RUBÉN MOSSO
24 de junio de 2013 / 07:55 p.m.

Ciudad de México • La Suprema Corte de Justicia de la Nación (SCJN) declaró inconstitucional la norma que impide la apertura de centros comerciales y tiendas de conveniencia en los alrededores de mercados públicos en el Distrito Federal.

Con 10 votos a favor y uno en contra, el Pleno de la Corte determinó que la Norma 29 que creó la Asamblea Legislativa del DF (ALDF) y promulgó el ex jefe de Gobierno, Marcelo Ebrard, transgrede la libre concurrencia y competencia en la Ciudad de México.

El ministro ponente Alberto Gelacio Pérez Dayán, indicó que dicha Norma rebasa más que un tema de ubicación territorial, sino también viola los principios libertad de concurrencia, de comercio y de precios, lo que va en contra del artículo 28 constitucional.

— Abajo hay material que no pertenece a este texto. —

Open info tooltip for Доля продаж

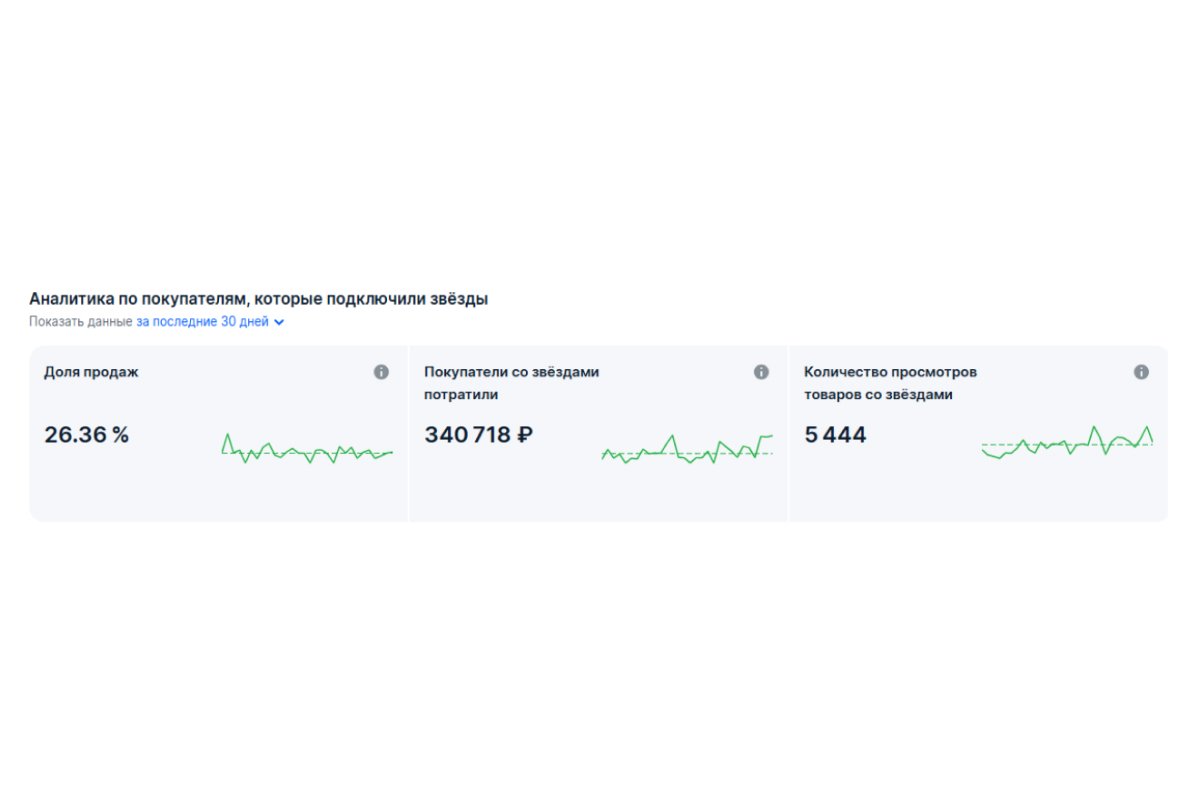point(381,372)
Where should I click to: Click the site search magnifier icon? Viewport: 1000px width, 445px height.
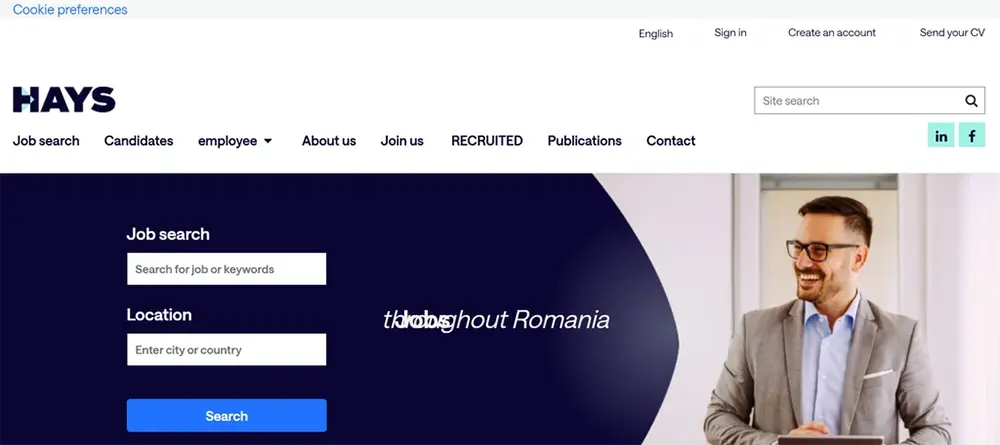(x=971, y=101)
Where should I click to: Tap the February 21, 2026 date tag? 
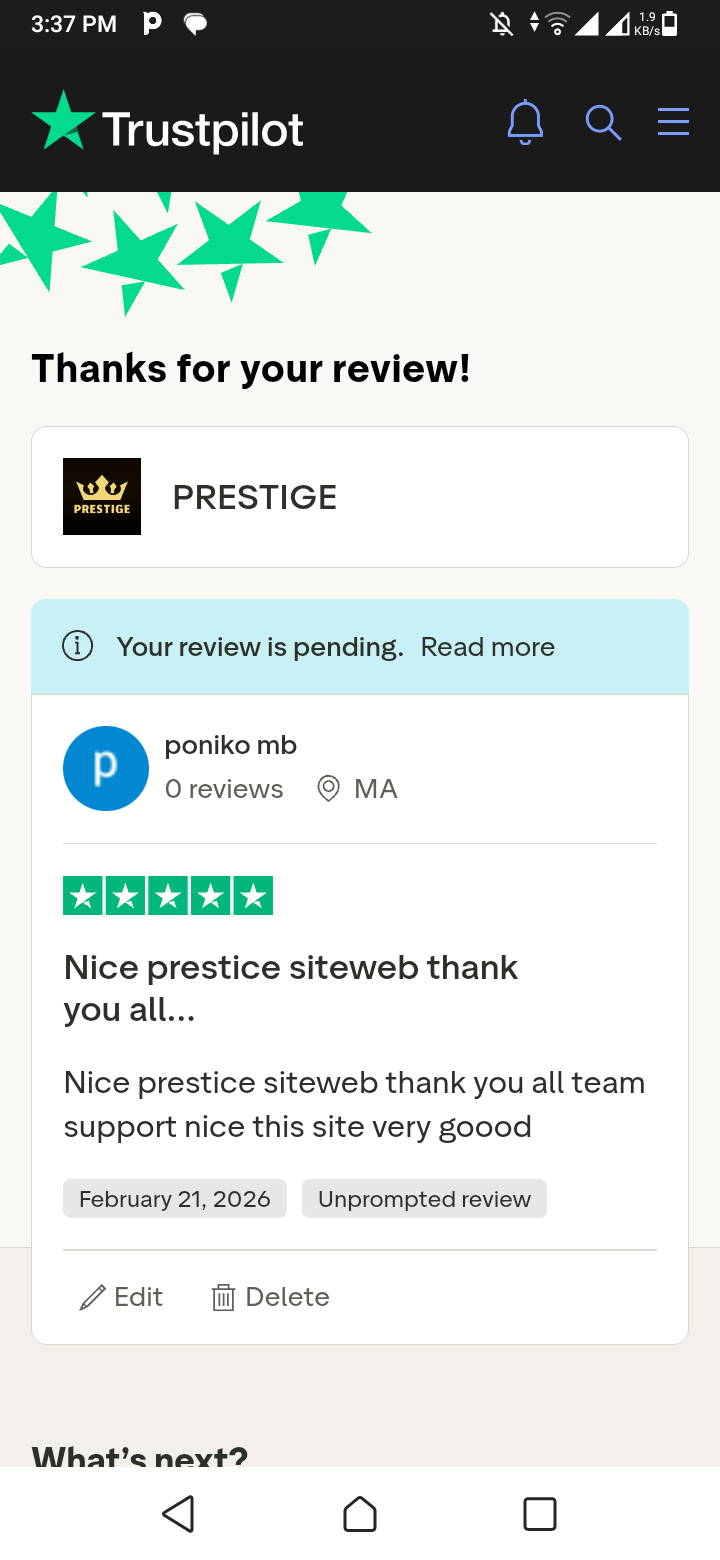(x=175, y=1199)
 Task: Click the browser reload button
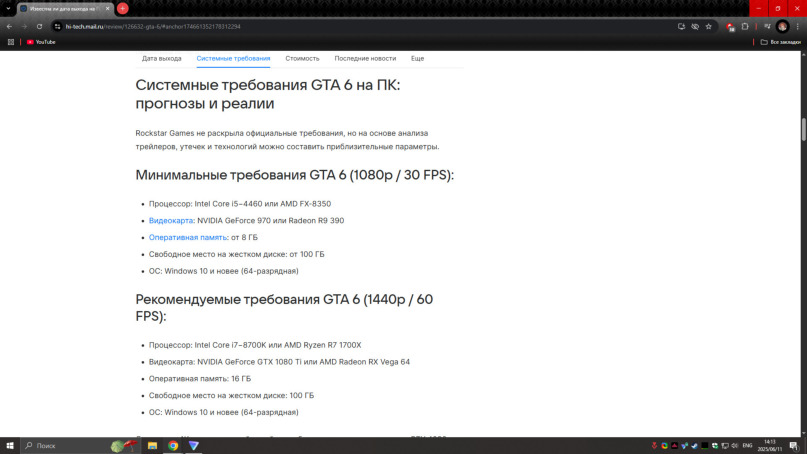pos(39,26)
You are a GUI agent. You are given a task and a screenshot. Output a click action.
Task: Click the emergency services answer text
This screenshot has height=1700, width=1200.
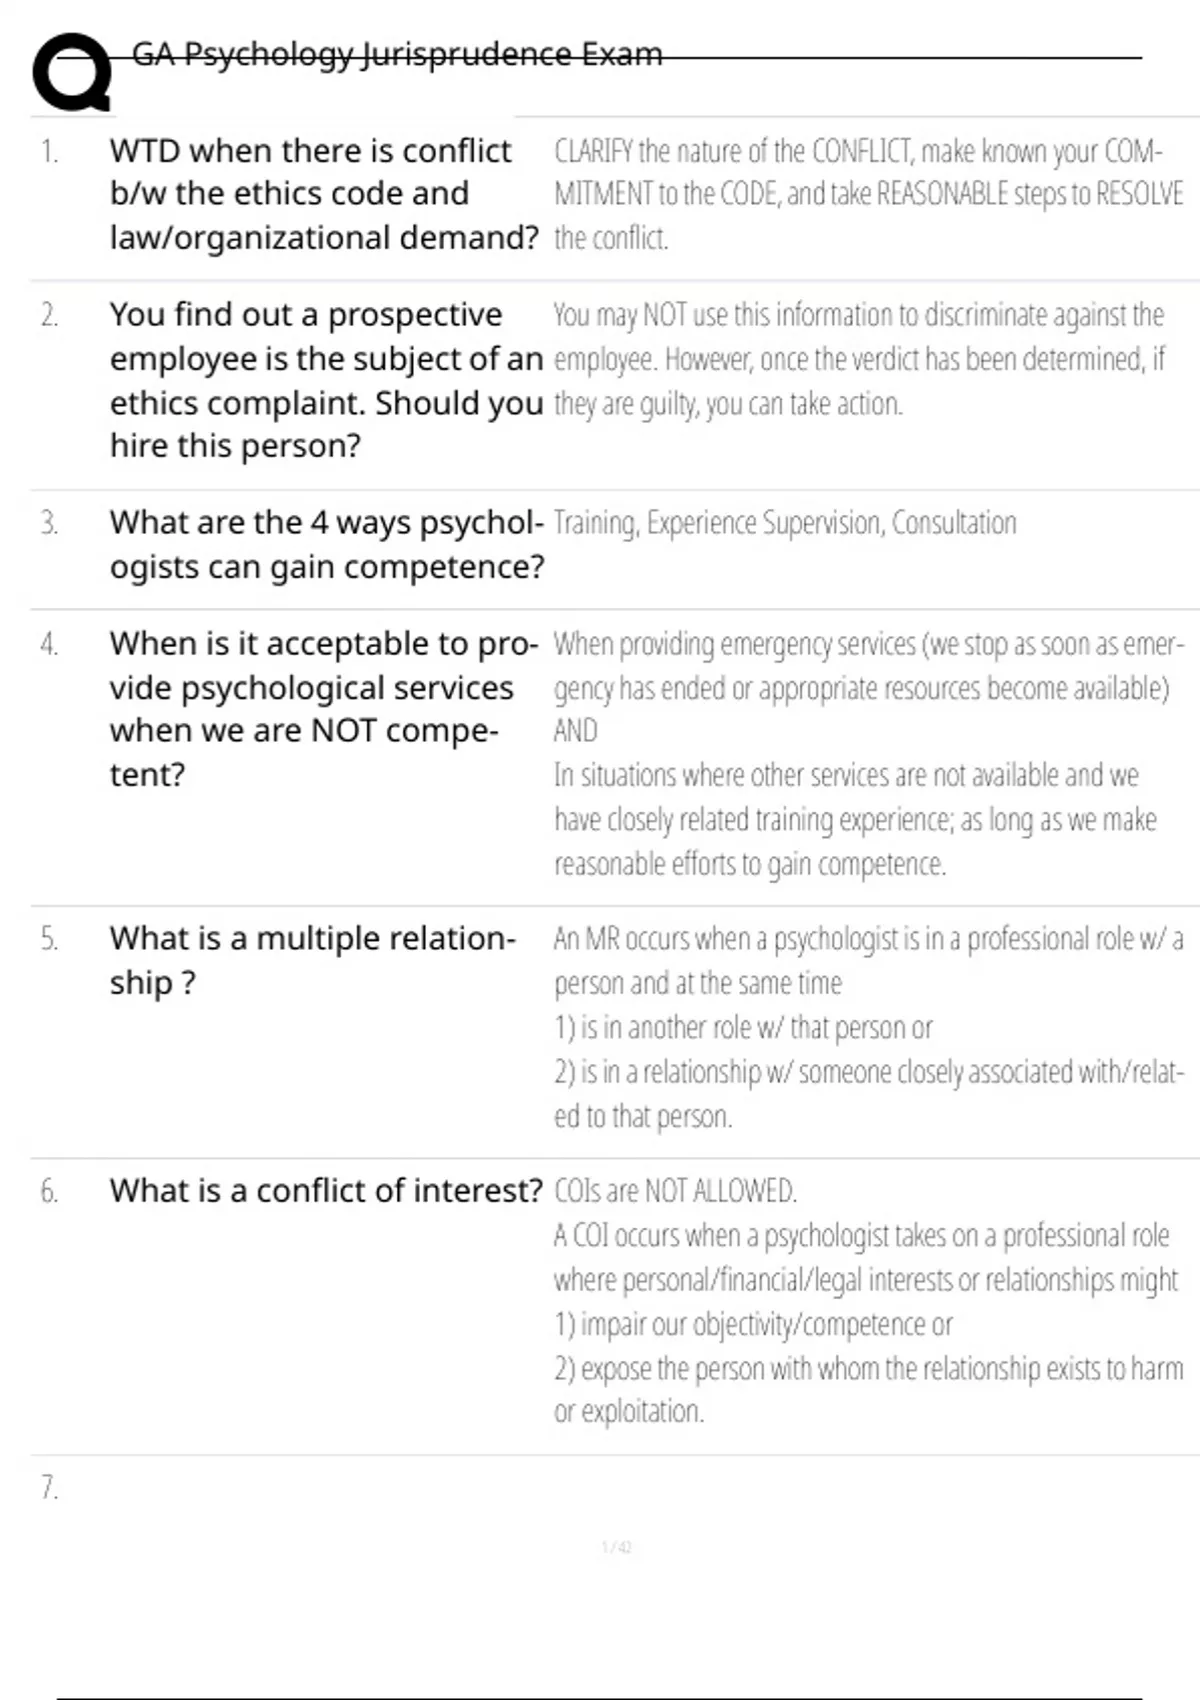point(868,753)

La acción de inconstitucionalidad fue promovida por la entonces procuradora general de la República, Marisela Morales Ibáñez, luego de la entrada en vigor de esta norma el 20 de mayo de 2011.

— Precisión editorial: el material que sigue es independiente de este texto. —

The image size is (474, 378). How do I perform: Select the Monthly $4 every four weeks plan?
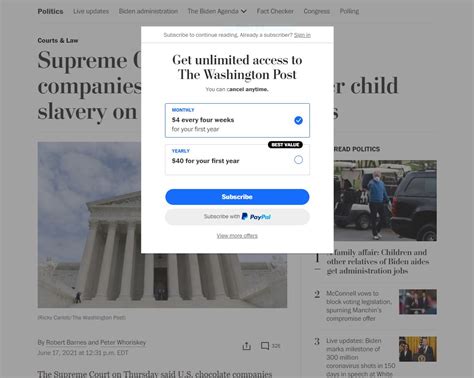[x=237, y=120]
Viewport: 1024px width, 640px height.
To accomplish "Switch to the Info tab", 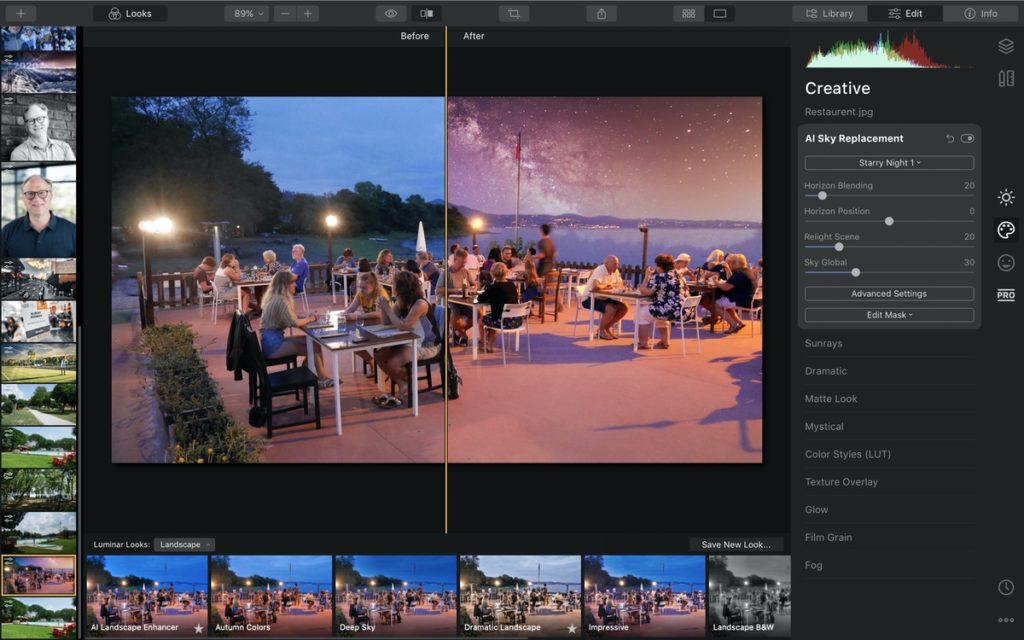I will [981, 13].
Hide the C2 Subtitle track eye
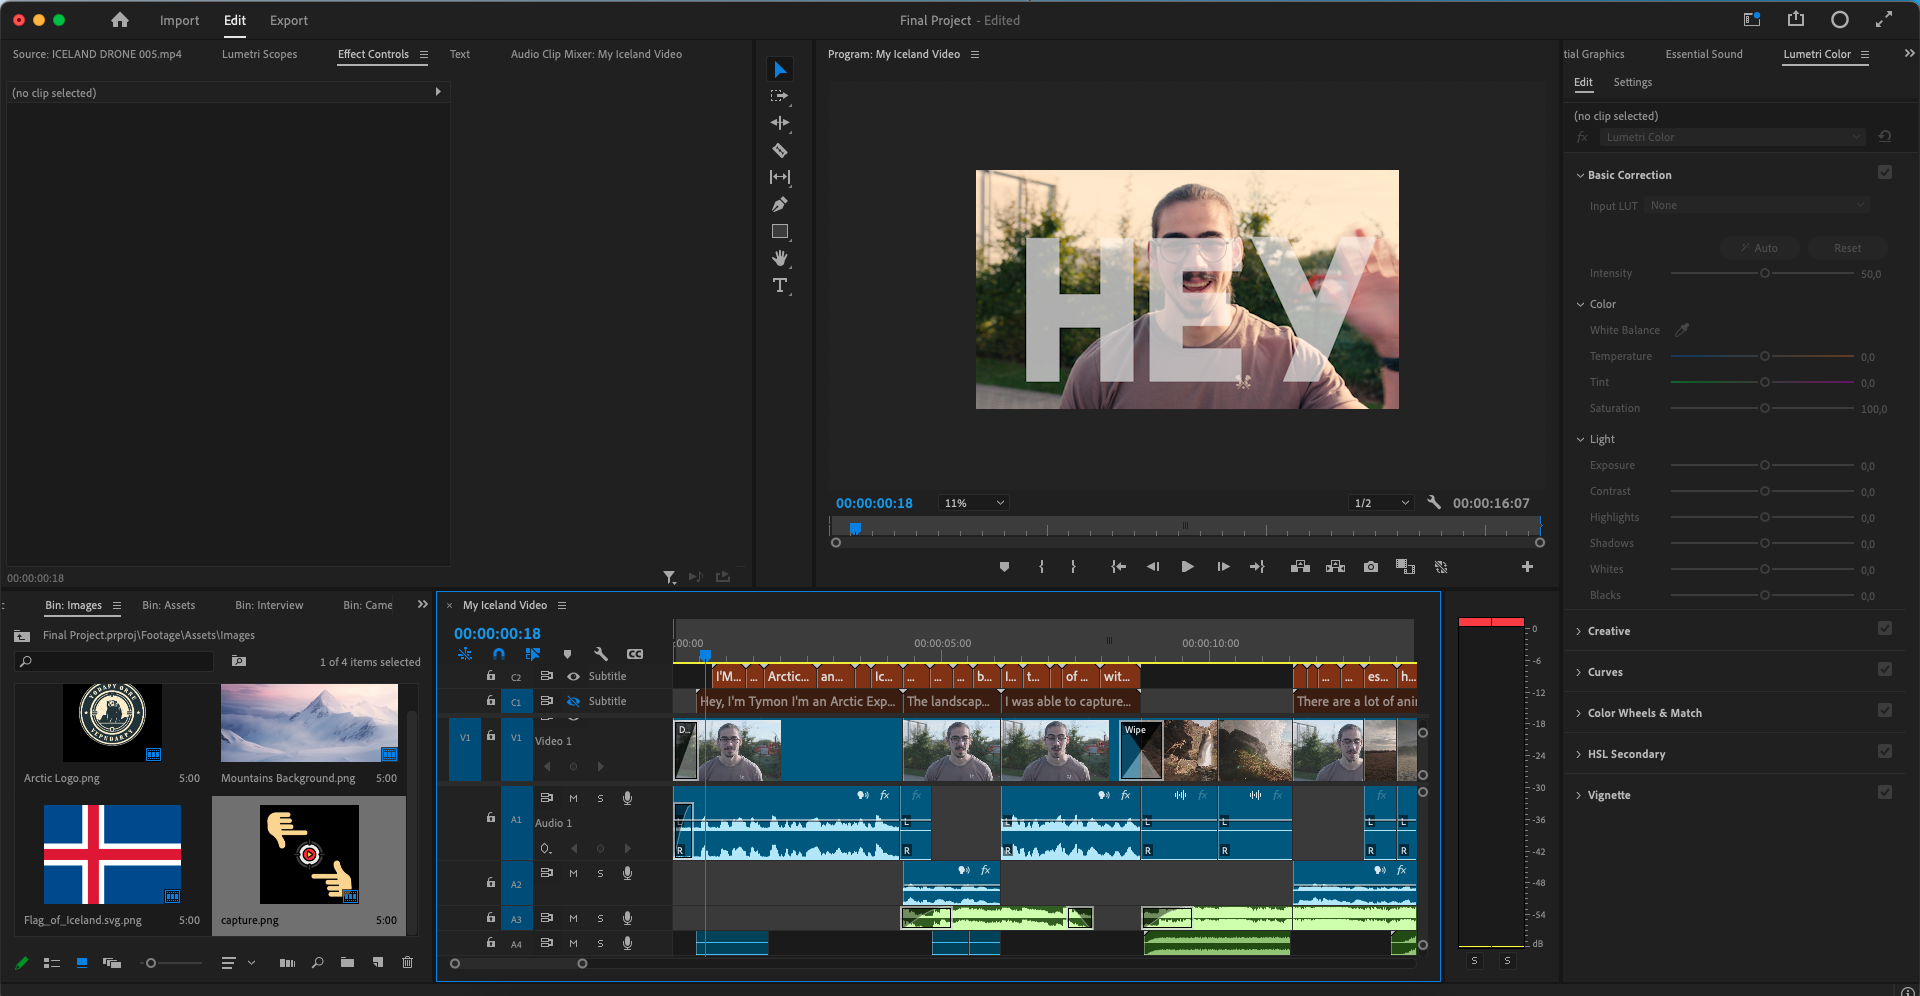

En 2012, la administración capitalina pidió a la Corte desechar la demanda, pero la mayoría de los ministros coincidieron que la PGR sí estaba facultada para combatirla, pues la Norma 29 es similar a una ley, y no es un acto administrativo.

El ministro Luis María Aguilar Morales comentó que los consumidores deben ser inevitablemente considerados al hacer cualquier análisis de comercio o mercado.

Lo anterior porque el bienestar del consumidor es el bienestar de todos, pues todos somos consumidores, ya que ello significa que la población de un país determinado, tiene la legítima oportunidad de adquirir y alcanzar los bienes o servicios que considere, no sólo indispensables para su subsistencia inmediata, sino aquéllos que también le ofrezcan calidad de vida y condiciones de desarrollo humano, familiar, personal e intelectual.

"Así, se puede afirmar que las personas, los habitantes de una nación, tienen un derecho al consumo, y que éste debe encontrarse en las mejores condiciones posibles.

"Consumidor no debe ser subestimado, no es tonto, tiene una gran capacidad de discernimiento, y no sólo es un sujeto pasivo receptor de bienes y servicios, sino un agente con poder suficiente, para determinar también las condiciones del mercando, mediante la evaluación de las ofertas de productos y servicios, y con ello, la actividad de los comerciantes, e incluso la permanencia de éstos", expresó.